Разговоры затихли, цепочка людей потянулась к дверям. Двор уже заполнили рабочие пассажирского депо и паровозной бригады.
На трибуну поднялся студент Бельков. Он служил техником в Городской управе и принадлежал к партии социал-демократов. Бельков сообщил, что вчера рабочая делегация явилась к городскому голове Маллицкому, желая выяснить, что происходит в Петрограде.
- И вот, товарищи, что получилось: Николай Гурьевич Маллицкий позвонил генерал-губернатору Куропаткину, просил принять рабочих делегатов. Получил разрешение и вместе с нами направился в Белый дом. В приемной нас ожидал Куропаткин, внимательно выслушал и говорит:
- Телеграмма действительно получена, но надо проверить факт. Я сделал запрос в военное министерство.
Мы стали возражать:
- Это затягивает дело, пора приступать к организации управления. Куропаткин ответил:
- Советую не торопиться. А то нашумите, пойдете с красным флагом, да так с красной тряпочкой и останетесь.
Ну что с ним говорить? Плюнули и ушли. А на улицах народу тьма. Все с красными бантами на груди. Всюду митинги, читают размноженную телеграмму. Оказывается, Михаил тоже отрекся, не пожелал царствовать. Власть у Государственной думы. А там Родзянко с Милюковым работают, да Керенский надрывается, речи говорит...
Слушал Авенир, а сердце горело, не вытерпел, взбежал на трибуну.
- Товарищи! Какие могут быть разговоры с царским генералом! Народ должен взять власть в свои руки. Пора организовать Совет рабочих депутатов.
Буря рукоплесканий покрыла его слова. Стали называть фамилии людей, которым доверяли.
- Манжара!
- Ляпина давай'
- Казаровых братьев! Не выдадут рабочий класс!
- Колесникова! Дельный парень!
- Паровозчика Гололобова!
Совет был избран. Ему поручили связаться с городскими организациями и держать рабочих в курсе событий.
Поздно вечером вернулся Авенир домой. Дуся накрыла к ужину, подала кипящий самовар.

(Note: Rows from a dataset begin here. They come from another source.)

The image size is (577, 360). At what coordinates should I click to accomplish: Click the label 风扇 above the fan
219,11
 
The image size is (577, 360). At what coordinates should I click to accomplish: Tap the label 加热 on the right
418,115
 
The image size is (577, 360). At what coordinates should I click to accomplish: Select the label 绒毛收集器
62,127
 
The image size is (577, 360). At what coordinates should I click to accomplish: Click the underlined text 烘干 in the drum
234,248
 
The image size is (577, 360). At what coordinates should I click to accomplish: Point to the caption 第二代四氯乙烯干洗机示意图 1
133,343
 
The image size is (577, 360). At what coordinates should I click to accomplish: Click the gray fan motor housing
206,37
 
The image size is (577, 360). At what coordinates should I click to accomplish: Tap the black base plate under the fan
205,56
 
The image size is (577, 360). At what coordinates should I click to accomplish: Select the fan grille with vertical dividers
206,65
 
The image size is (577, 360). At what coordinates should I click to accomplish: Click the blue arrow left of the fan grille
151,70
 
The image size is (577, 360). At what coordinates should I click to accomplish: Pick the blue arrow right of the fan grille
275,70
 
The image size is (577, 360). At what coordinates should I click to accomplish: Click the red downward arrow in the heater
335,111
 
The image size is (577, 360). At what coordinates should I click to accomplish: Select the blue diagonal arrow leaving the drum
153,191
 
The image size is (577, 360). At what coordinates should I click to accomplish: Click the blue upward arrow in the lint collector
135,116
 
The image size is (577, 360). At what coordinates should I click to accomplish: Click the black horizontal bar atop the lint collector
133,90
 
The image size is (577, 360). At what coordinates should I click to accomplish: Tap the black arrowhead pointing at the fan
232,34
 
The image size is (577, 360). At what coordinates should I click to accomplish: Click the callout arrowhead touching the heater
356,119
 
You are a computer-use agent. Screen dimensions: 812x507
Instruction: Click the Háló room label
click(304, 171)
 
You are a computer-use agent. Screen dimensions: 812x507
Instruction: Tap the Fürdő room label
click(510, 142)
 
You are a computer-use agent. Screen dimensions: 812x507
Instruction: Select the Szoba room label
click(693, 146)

- Комитет-то выбрали? - спросила она.
- Выбрали, да что толку, - хмуро ответил Авенир, - Буржуазия засела в городских комитетах. С ней не столкуешься.

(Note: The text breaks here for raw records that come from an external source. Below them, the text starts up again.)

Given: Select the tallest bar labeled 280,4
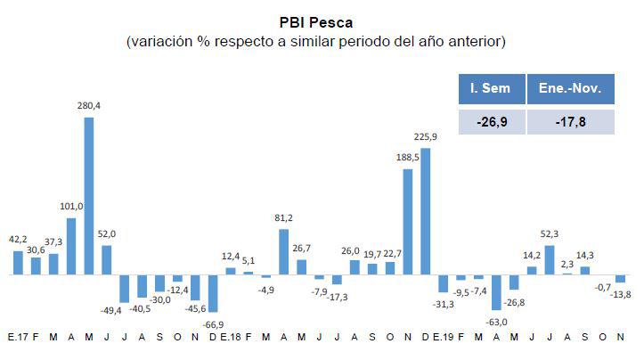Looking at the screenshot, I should pyautogui.click(x=89, y=196).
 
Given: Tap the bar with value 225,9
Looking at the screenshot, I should pyautogui.click(x=426, y=211).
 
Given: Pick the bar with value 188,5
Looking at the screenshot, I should pyautogui.click(x=408, y=222).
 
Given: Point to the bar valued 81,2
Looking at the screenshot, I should pyautogui.click(x=283, y=252).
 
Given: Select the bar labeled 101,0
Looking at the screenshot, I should pyautogui.click(x=71, y=247).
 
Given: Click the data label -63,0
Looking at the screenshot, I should pyautogui.click(x=496, y=322).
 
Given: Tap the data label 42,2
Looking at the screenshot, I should pyautogui.click(x=18, y=239).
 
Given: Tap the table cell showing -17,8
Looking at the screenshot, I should pyautogui.click(x=571, y=120).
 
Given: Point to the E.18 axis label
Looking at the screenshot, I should pyautogui.click(x=229, y=338).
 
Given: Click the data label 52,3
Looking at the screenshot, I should pyautogui.click(x=550, y=233).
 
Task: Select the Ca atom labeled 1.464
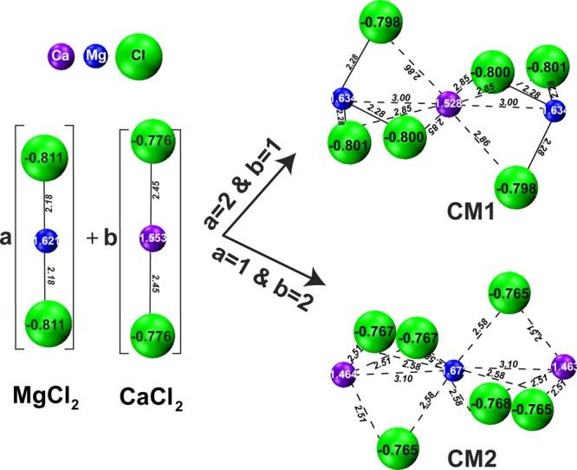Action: click(340, 375)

- Да держите ухо востро. Обведут они вас, буржуи-то.
- Авенир улыбнулся:
- У нас в Совете ребята крепкие. Не так-то просто обвести.
Дуся покачала головой:
- Учиться, учиться надо, Авенир... У тебя всего один класс коммерческого...
- Научимся. Не боги горшки обжигают, как говорит Древницкий.

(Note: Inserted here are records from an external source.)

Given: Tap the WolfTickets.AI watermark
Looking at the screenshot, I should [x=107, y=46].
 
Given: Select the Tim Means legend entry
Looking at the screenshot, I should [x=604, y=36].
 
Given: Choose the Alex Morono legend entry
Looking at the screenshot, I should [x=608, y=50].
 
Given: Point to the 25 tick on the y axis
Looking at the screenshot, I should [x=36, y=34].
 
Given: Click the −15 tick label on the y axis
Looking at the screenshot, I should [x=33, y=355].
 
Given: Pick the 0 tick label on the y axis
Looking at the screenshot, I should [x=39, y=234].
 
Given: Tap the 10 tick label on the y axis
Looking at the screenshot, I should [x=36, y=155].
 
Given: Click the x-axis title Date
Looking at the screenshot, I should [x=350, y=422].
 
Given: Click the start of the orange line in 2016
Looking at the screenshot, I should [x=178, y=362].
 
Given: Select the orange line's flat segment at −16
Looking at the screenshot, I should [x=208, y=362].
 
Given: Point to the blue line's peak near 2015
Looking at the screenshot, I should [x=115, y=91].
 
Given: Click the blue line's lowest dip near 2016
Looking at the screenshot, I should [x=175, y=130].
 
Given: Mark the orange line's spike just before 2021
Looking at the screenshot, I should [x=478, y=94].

К Совету рабочих депутатов, где большинство были большевики, примкнули многие интеллигенты. Одни - искренно, беззаветно преданные идеям Ленина, другие «шатающиеся».
К первым принадлежали конторщик, сын рабочего депо Степан Теодорович и петербургский студент Казимир Голятовский.
Голятовскому железнодорожный Совет рабочих депутатов поручил выступить в зале Городской думы на собрании служащих. Меньшевики, захватив трибуну, ратовали за войну до победного конца, за привлечение в ряды правительства либералов, людей с именем, вроде члена Государственной думы Наливкина.
Присутствовавший здесь Авенир подтолкнул локтем Голятовского, указал глазами на горбатую женщину-оратора.
- Дай жару, Казик! Ну чего эта горбунья всем голову морочит.
Загорелась душа Голятовского, вспомнились горячие студенческие сходки в Петрограде, попросил слова. Взбежал на трибуну и начал речь с героического примера - выступлений рабочих Путиловского завода. Он стыдил меньшевиков:
- Вы, как слепые котята, тычетесь по всем углам и не видите яркого, широкого мира, который открывает перед вами учение Карла Маркса. Больше читайте Ленина!
Вдруг поднялся шум. Горбатая женщина визгливо закричала:
- Бей его, это ленинец! Он от немецких шпионов.
Положение было критическим. Десятка два меньшевиков с поднятыми кулаками ринулись к трибуне. Голя-товский вынужден был воспользоваться открытым окном.
На трибуну поднялся Авенир.
- Вот так свобода! Вот так благородные люди! Интеллигенция... Кулаки в ход пускают!.. Значит, ответить больше нечем. Слов-то, видать, не хватает.
- Правильно! Не могут без хулиганства! - послышались голоса из зала.
- Собрание закрыто! - снова закричала горбунья. - Расходитесь, господа! Нечего слушать большевиков!
- Уходи, коли охота, а мы послушаем оратора, - громко сказал старик столяр. Его поддержали многие. Тогда группа меньшевиков демонстративно покинула зал.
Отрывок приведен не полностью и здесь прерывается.